Headless tells - what gives a bot away

At work I write code that lies to other code. The polite name is “scraping.” The honest name is: they put up a wall, I climb over it. They check who I am, my code says something true enough to pass. They look harder, my code looks back differently.

At Activate Intelligence one of our clients is one of the largest public affairs firms in Italy. For them we do media monitoring, research, and data aggregation across general governmental websites. That is where the scraper lives. Most of the targets are Italian government sites, which are quite bad and quite different from each other. None of them are hostile by design. None of them are particularly friendly either.

The first version of the scraper was the laziest thing that works: Python requests, a custom user agent. That handles a lot of what we need. It died at the Italian Senate website. The page rendered fine in a browser. From requests, it came back as an empty shell, because the content loads from JavaScript after the initial response.

So I added a browser. Headless Chromium. The architecture became a ladder: a request walks down the tiers until one of them succeeds.

Tier 1 is a Scrapy spider. Cheap, fast, gives us back HTML if the page is mostly static. Tier 2 is curl_cffi, which is a fork of curl that knows how to impersonate the TLS fingerprint of a real Chrome. It is still not running JavaScript, but it survives the kind of WAF check that only inspects the handshake. Tier 3 is the expensive option: a headless Chromium driven by Playwright (the patched fork, Patchright), with a persistent profile, that can actually render a page. Tier 3.5, which I keep for the meaner sites, is Camoufox: a Firefox fork with stealth patches compiled in at the C++ level.

Most requests resolve at Tier 1. A few make it to Tier 3. The cost difference per request is large enough that the order of the ladder matters more than any single tier’s cleverness.

But the ladder is not strictly walked top to bottom either. The diagram above is the cold-start path. In practice there is a small router up front that picks where to enter:

def fetch(url, render=False):
    start = pick_entry_tier(url, render)   # known hard? jump to T3.
                                           # known cheap? stay at T1.
    for tier in TIERS[start:]:
        result = tier.try_fetch(url)
        if result.looks_real():
            return result
    return give_up(url)

pick_entry_tier is small and dumb on purpose. It checks a static list of hosts we already know need the heavy browser, then a per-domain preference flag from past observations that either pins the host to Tier 3 (“always hard”) or to Tier 1 (“always cheap, do not bother climbing”). Everything else cold-defaults to Tier 1.

Right now this picker is a static list plus the flag. The eventual plan is having it learn from outcomes: every successful fetch tells us which tier was actually right for that host, and over enough requests the router can pick correctly without anyone curating a list. That telemetry is being collected in shadow now. The router emits what it would have chosen as a CloudWatch metric, the old ladder runs unchanged, and I compare.
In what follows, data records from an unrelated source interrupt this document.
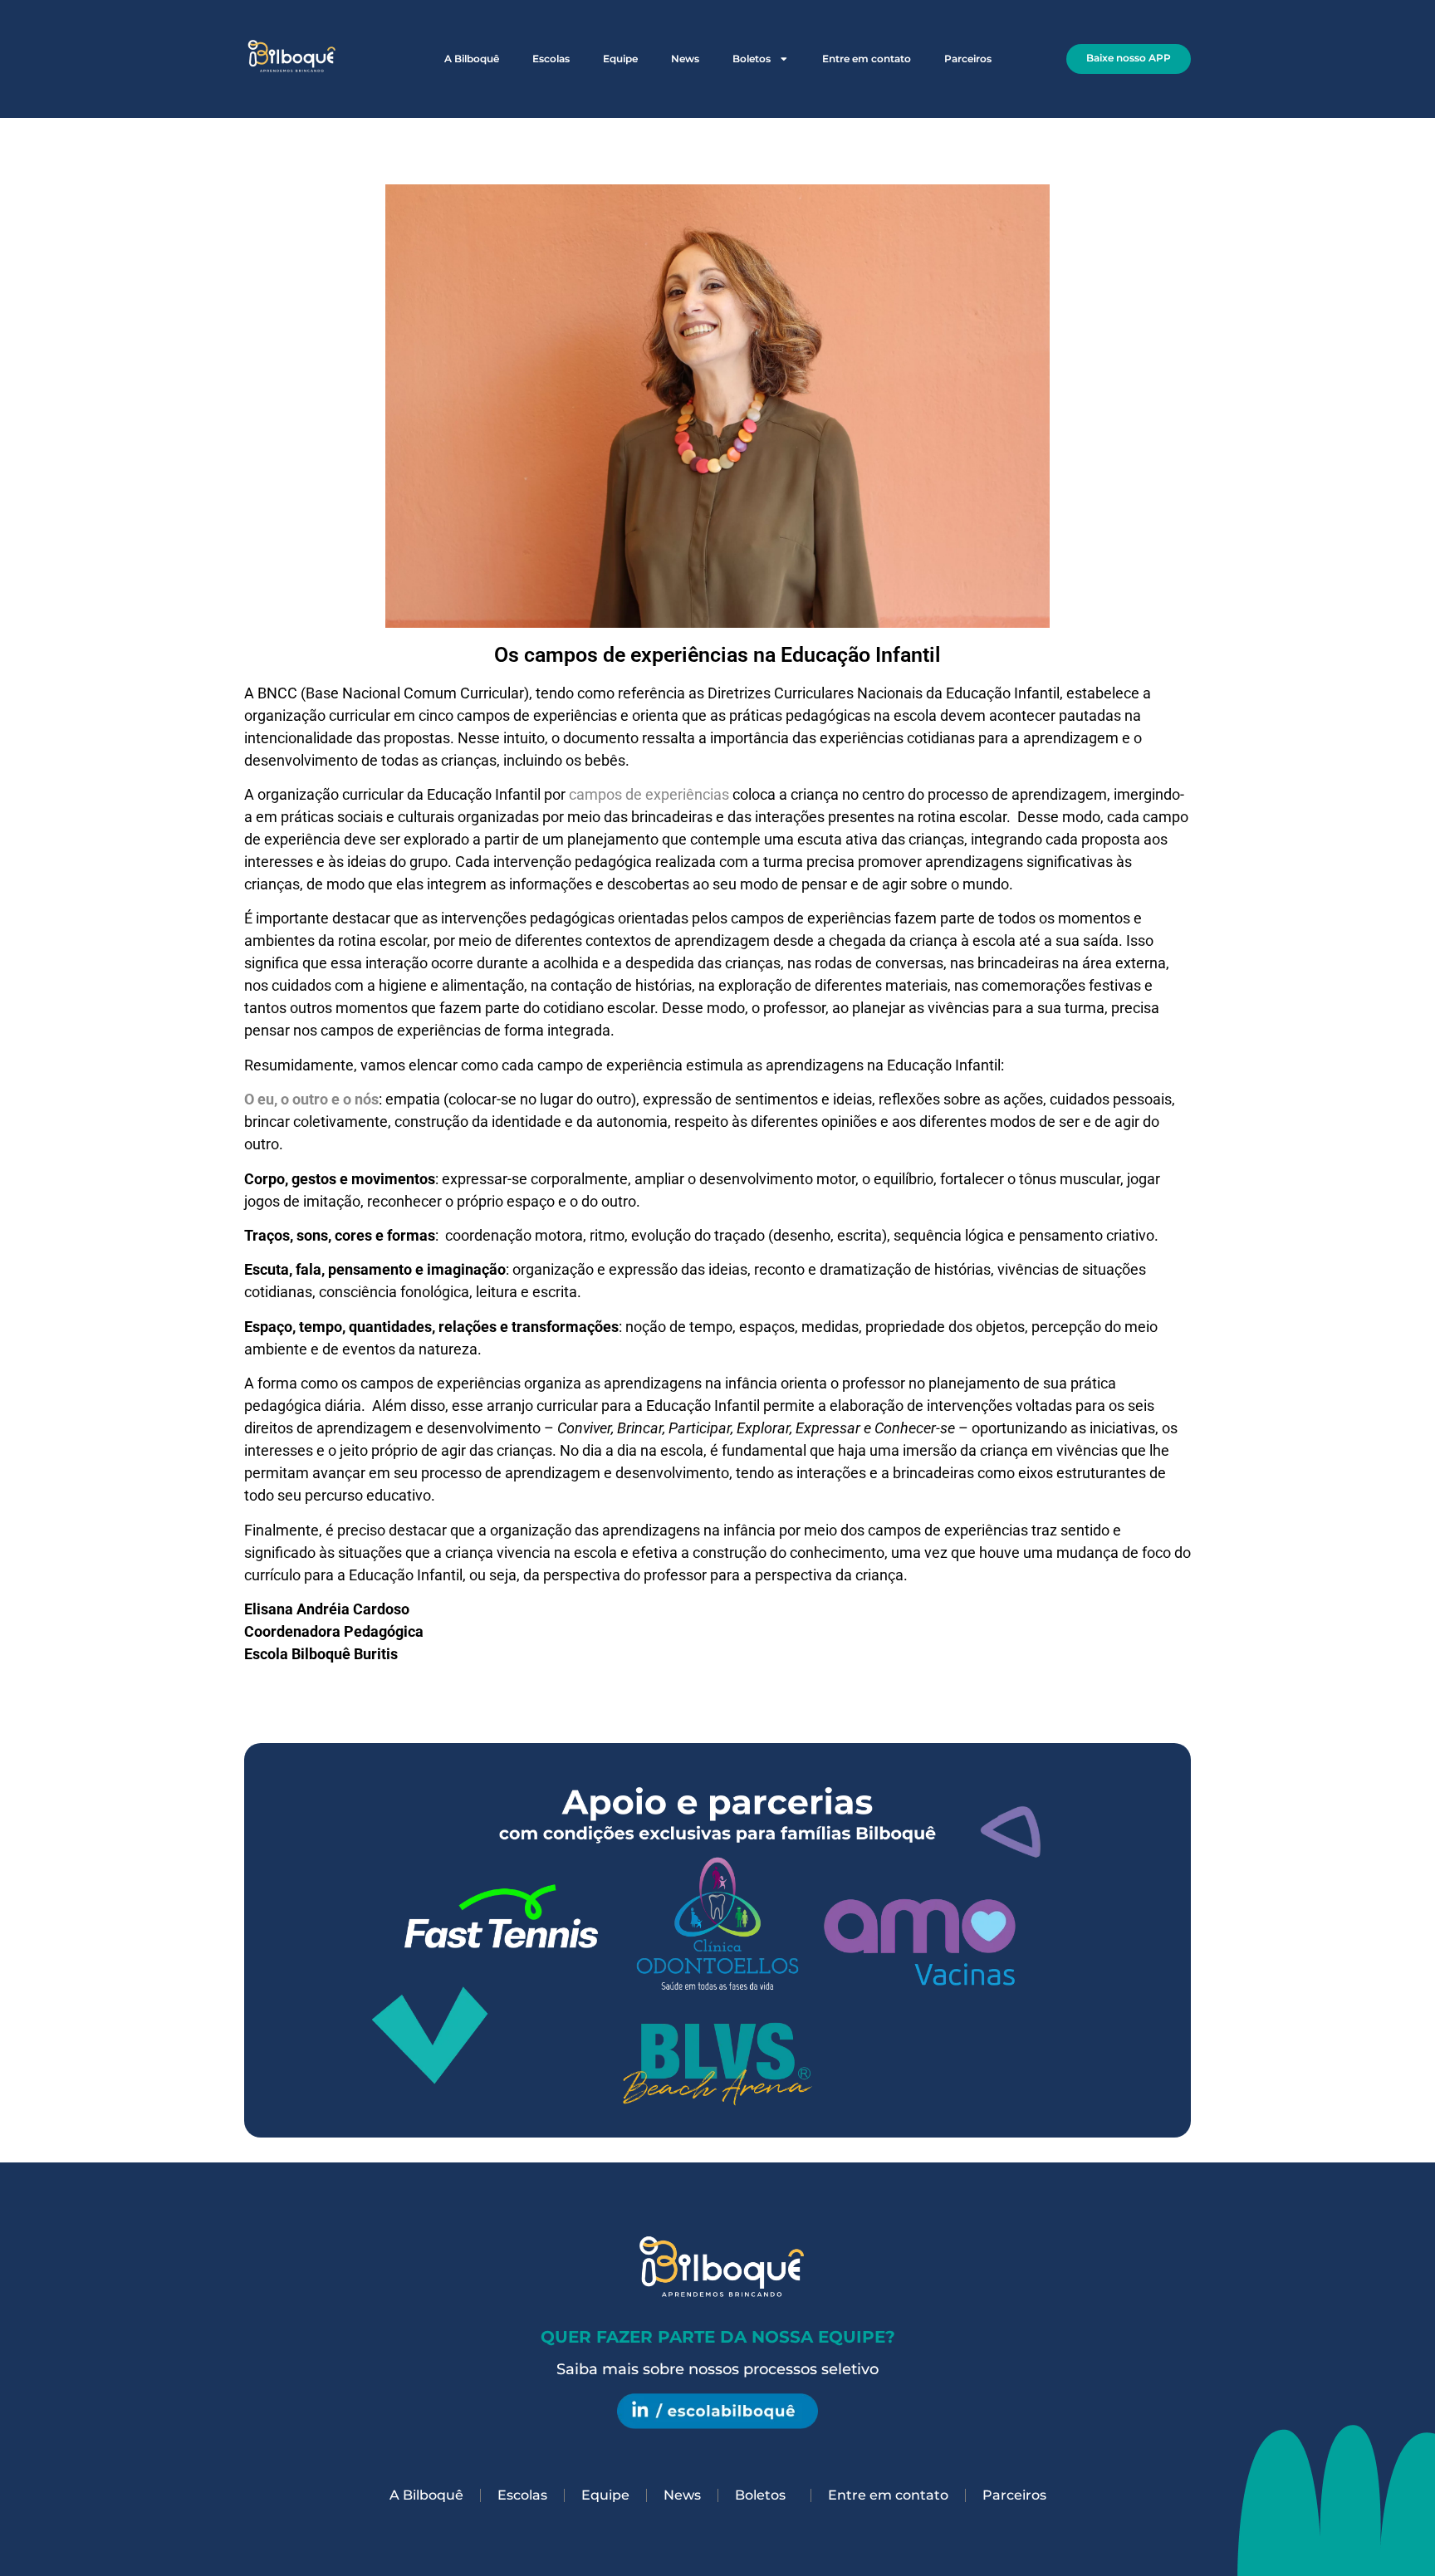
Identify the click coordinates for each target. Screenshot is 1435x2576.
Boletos (751, 59)
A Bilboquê (471, 59)
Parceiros (968, 59)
The hard part of any of this is looks_real(). A page can come back with HTTP 200, fully rendered, and still not be the page. The site can serve a polite empty shell, or a “we noticed you are a bot” page that pretends to be the real one. Telling those apart is most of the work.
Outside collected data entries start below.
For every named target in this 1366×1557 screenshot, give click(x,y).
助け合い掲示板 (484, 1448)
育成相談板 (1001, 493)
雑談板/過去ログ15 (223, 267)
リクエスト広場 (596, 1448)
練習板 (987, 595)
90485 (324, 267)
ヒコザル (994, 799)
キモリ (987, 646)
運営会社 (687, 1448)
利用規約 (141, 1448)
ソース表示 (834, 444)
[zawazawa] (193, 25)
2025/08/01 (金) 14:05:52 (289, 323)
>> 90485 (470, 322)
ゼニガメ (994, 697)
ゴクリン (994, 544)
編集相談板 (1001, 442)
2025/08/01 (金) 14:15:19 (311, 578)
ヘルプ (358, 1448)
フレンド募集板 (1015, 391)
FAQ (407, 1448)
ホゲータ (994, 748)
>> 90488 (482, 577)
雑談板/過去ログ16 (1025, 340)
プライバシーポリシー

That held for a while. Then the Senate website started giving me problems again. Not 403s exactly. The page would load, but it knew. It knew the browser was headless, it knew it was Playwright, and it served back something polite and useless instead of the real content.

This is the part of the project I had not appreciated before doing it: a real Chromium and a Playwright-driven Chromium are not the same browser. They expose different signals. The CDP protocol that Playwright uses to talk to the browser leaves a trace. The HeadlessChrome token shows up in places it shouldn’t. There is a debug endpoint, Runtime.enable, that the moment it gets called, tells the page “this is automation.” None of this is documented as a leak. It is just how the thing works. The browser tells on itself.

It leaked the info of being a bot, which is a sentence I would not have understood three months ago and now feels obvious. Of course it leaks. There is no reason a thing built for testing would also be invisible.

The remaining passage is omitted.